眼圧が上昇すると視力障害や失明につながりますが、症状はゆっくりと進行し、痛みを伴わないことが多いです。稀に急激な緑内障発作が起こり、強い痛みや頭痛を伴うこともあります。高眼圧(眼圧亢進)は無症状のまま視神経を徐々に損傷し、視力を失う危険があります。

眼圧上昇の仕組み

眼球内の房水は常に生成・排出されており、角膜と水晶体の間や水晶体の後ろにある線維組織の間を循環しています。排出がうまくいかずに房水がたまると眼圧が上がり、最終的に視力低下を招きます。

開放隅角緑内障

房水は角膜と虹彩の間にある「排水角」から流れ出します。この角には細かな管(小梁網)があり、房水を排除する役割を担っています。小梁網が何らかの原因で閉塞すると、房水が眼内に逆流し眼圧が上昇します。これが開放隅角緑内障です。小梁網がなぜ閉塞しやすくなるのかはまだ完全には解明されていません。

閉塞隅角緑内障

虹彩が前方に突出し、排水角を完全に塞いでしまうと房水の排出ができなくなります。眼圧が急激に上昇し、視神経に強いダメージを与えることがあります。閉塞隅角緑内障は徐々に進行する場合と、急激に発症する場合があります。

主な原因

虹彩の炎症や腫脹は眼圧上昇の大きな要因です。
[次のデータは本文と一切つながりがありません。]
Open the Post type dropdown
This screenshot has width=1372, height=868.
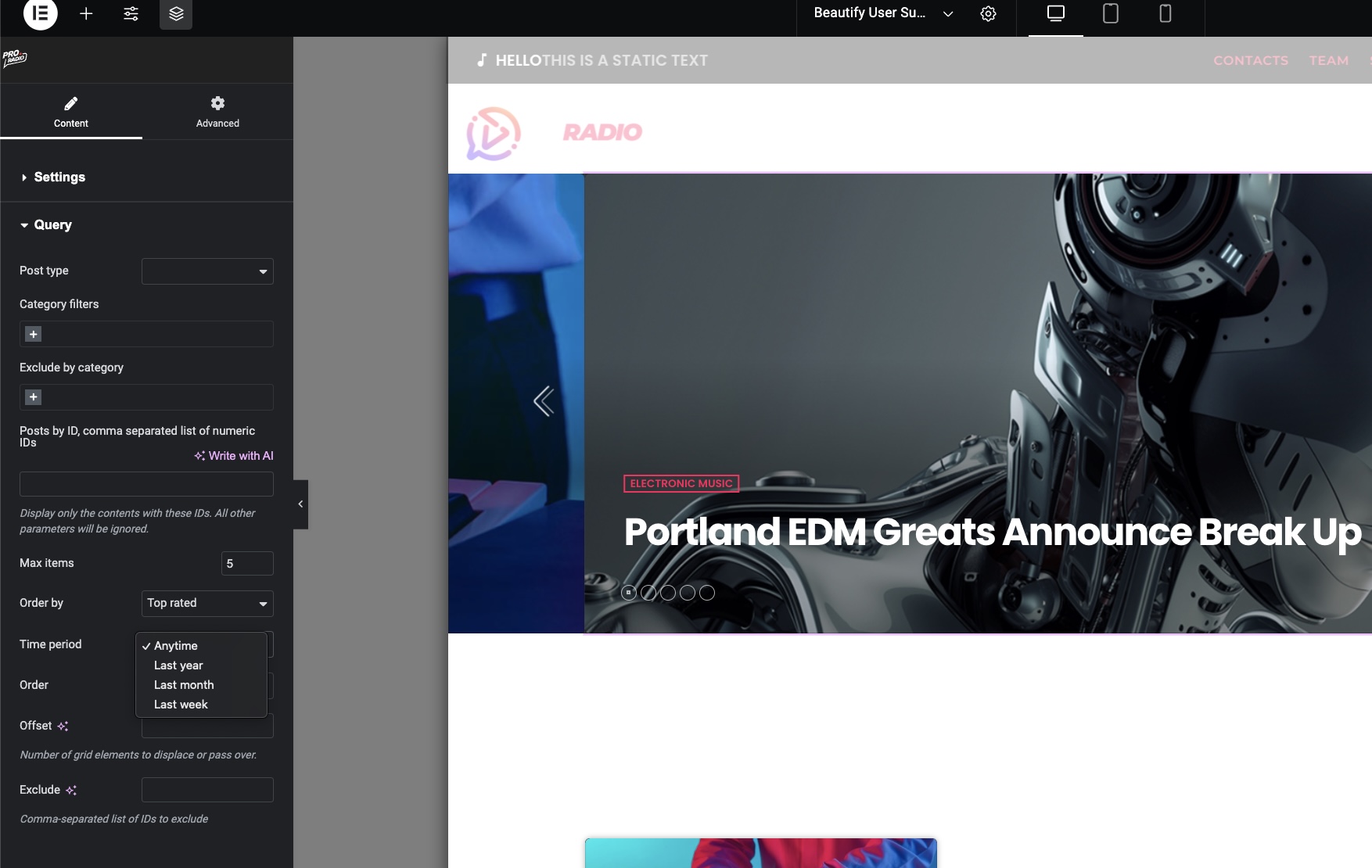[207, 271]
以下のような状況が関与します。

  • 特定の点眼薬が虹彩を刺激する
  • 糖尿病や白内障の進行による炎症
  • 長期間のステロイドやコルチゾン使用
  • 眼外傷(過去のものも含む)による排水路の閉塞

その他の要因

先天的に小梁網が十分に発達していない場合、房水の正常な流れが阻害され、眼圧が上がりやすくなります。